Red Hat Bugzilla – Bug 246126
SELinux and Thunderbird .parentlock denial
Last modified: 2018-04-11 14:41:35 EDT
Description of problem: Thunderbird has become unstable since the selinux-policy update yesterday. It crashed a couple times. SELinux has denied /sbin/ldconfig access to potentially mislabeled file(s) (/home/fandrei/.thunderbird/u1avjcki.default/.parentlock). This means that SELinux will not allow /sbin/ldconfig to use these files. It is common for users to edit files in their home directory or tmp directories and then move (mv) them to system directories. The problem is that the files end up with the wrong file context which confined applications are not allowed to access. avc: denied { read, write } for comm="ldconfig" dev=sda3 egid=500 euid=500 exe="/sbin/ldconfig" exit=0 fsgid=500 fsuid=500 gid=500 items=0 name="xine-user.msf" path="/home/fandrei/.thunderbird/u1avjcki.default/.parentlock" pid=5019 scontext=user_u:system_r:ldconfig_t:s0 sgid=500 subj=user_u:system_r:ldconfig_t:s0 suid=500 tclass=file tcontext=user_u:object_r:user_home_t:s0 tty=(none) uid=500 [fandrei@valar ~]$ ls -Z /home/fandrei/.thunderbird/u1avjcki.default/.parentlock -rw-rw-r-- fandrei fandrei user_u:object_r:user_home_t /home/fandrei/.thunderbird/u1avjcki.default/.parentlock Version-Release number of selected component (if applicable): selinux-policy-2.6.4-21.fc7 How reproducible: Somewhat reproducible Steps to Reproduce: 1. run Thunderbird 2. wait 3. Actual results: Thunderbird goes kaboom Expected results: duh Additional info:
Why would ldconfig be trying to read the files .parentlock? I believe this is a leaked file descriptor. Some where thunderbird is execing ldconfig. ldconfig is looking at all the open file descriptors and checking the access, this generates this avc, but I am pretty sure should not cause any instability in thunderbird.
Thunderbird doesn't call ldconfig anywhere as nothing it intalls ought to be in a directory which ldconfig knows about it.
At this point, we're going to only be taking security fixes and major stability fixes into this release of Fedora. However, we still want to ensure the bug is fixed in the next version.

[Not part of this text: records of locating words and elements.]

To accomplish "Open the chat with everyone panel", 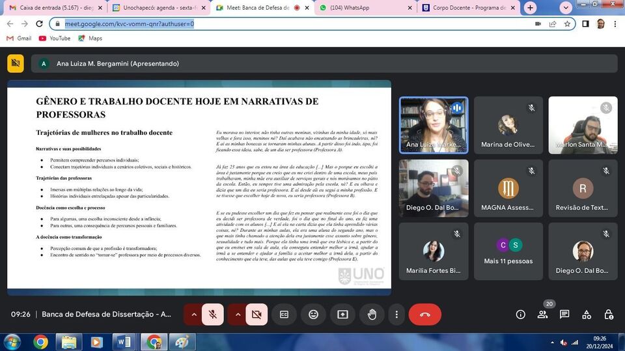I will tap(564, 315).
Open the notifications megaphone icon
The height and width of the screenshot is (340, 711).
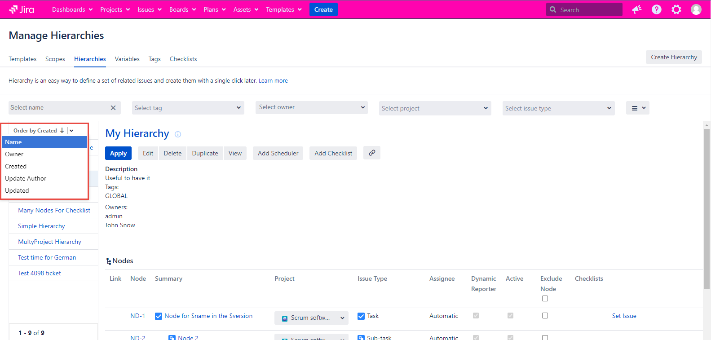tap(636, 9)
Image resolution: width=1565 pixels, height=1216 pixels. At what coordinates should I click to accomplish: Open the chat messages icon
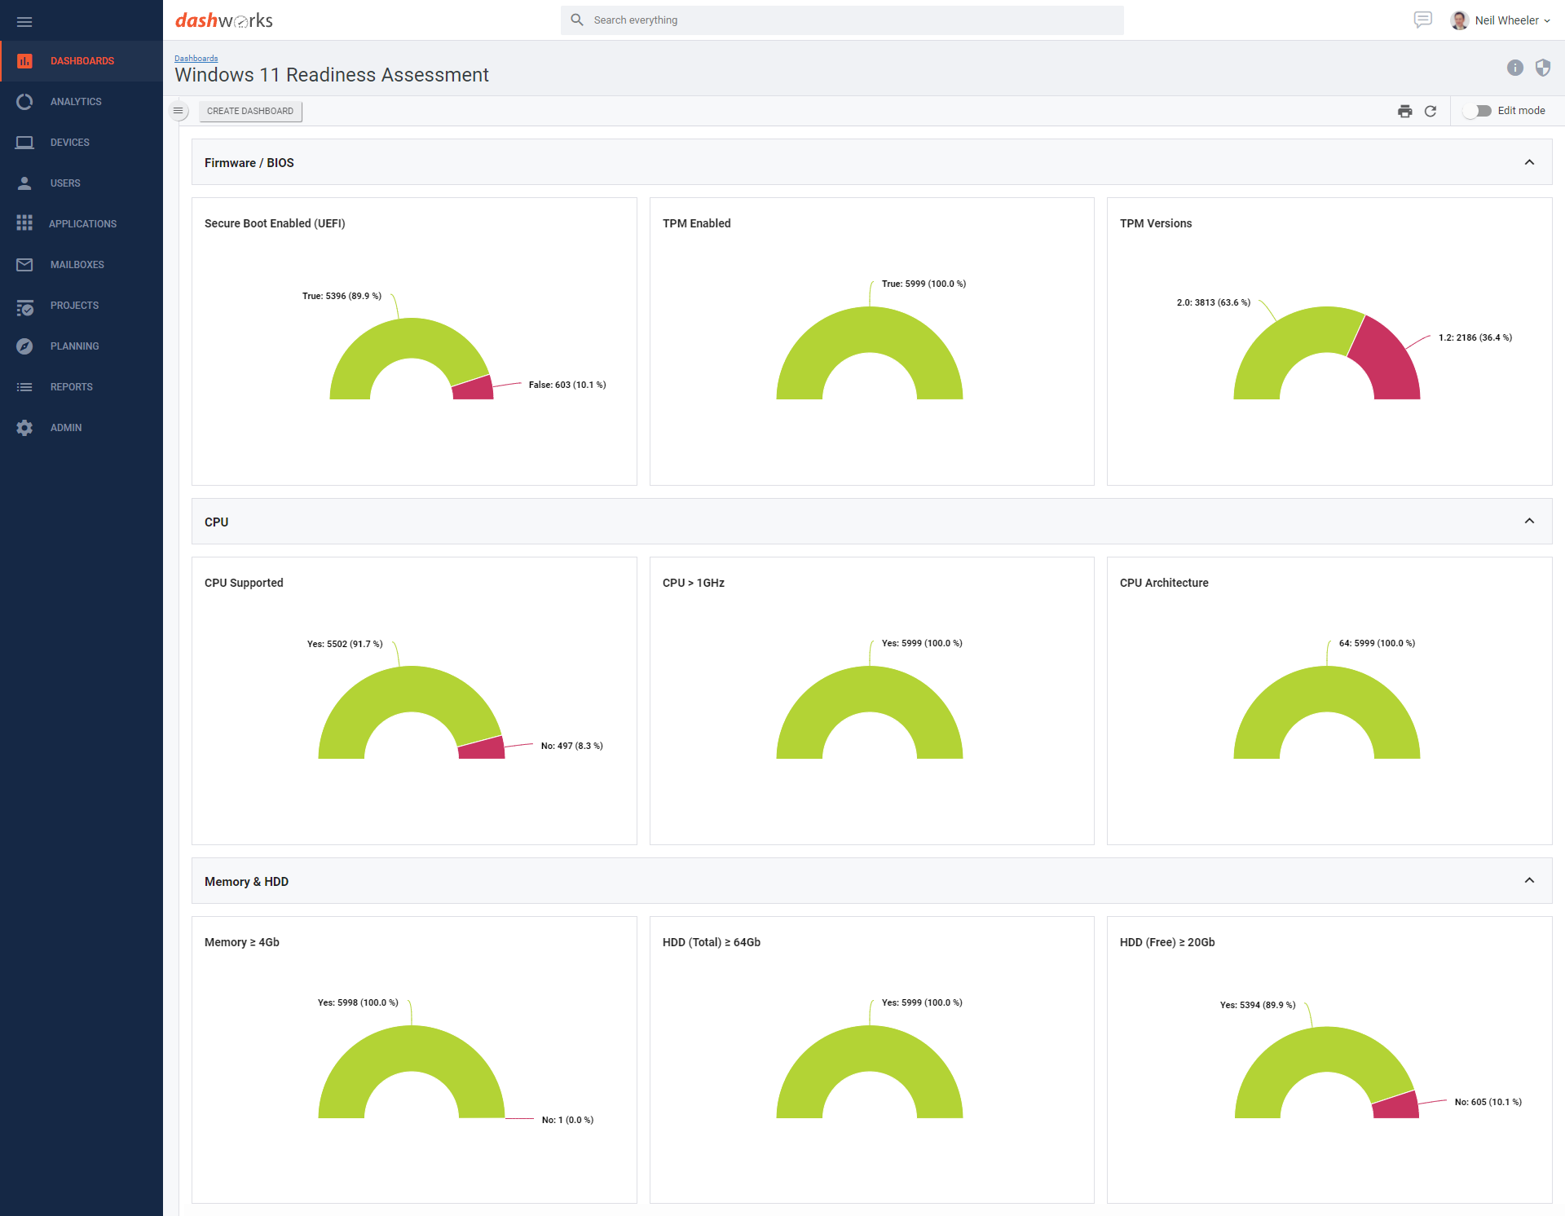1422,20
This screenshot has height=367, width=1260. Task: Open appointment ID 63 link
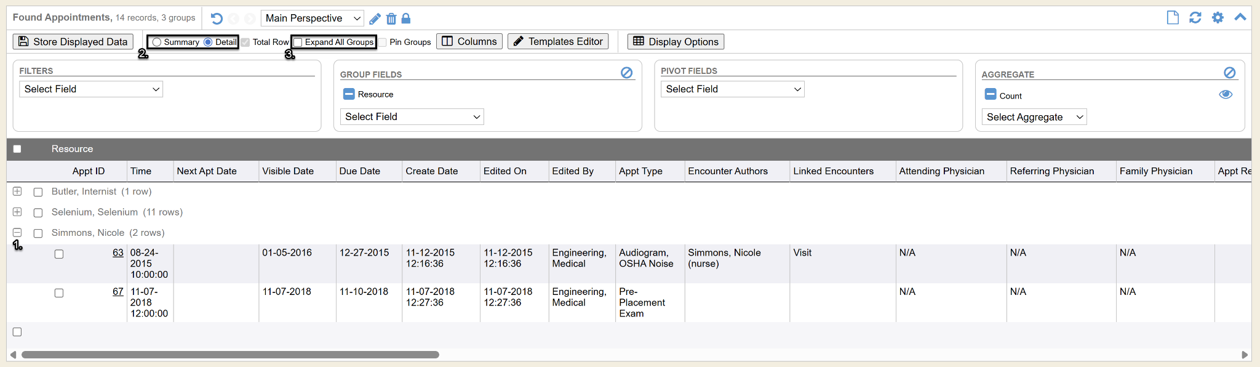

We'd appreciate if you could test with the latest version of Thunderbird (2.0.0.12) now available for your distribution and provide feedback as to whether the problem still exists so we can file a ticket upstream as soon as possible.
Since there are insufficient details provided in this report for us to investigate the issue further, and we have not received feedback to the information we have requested above, we will assume the problem was not reproducible, or has been fixed in one of the updates we have released for the reporter's distribution. Users who have experienced this problem are encouraged to upgrade to the latest update of their distribution, and if this issue turns out to still be reproducible in the latest update, please reopen this bug with additional information. Closing as INSUFFICIENT_DATA.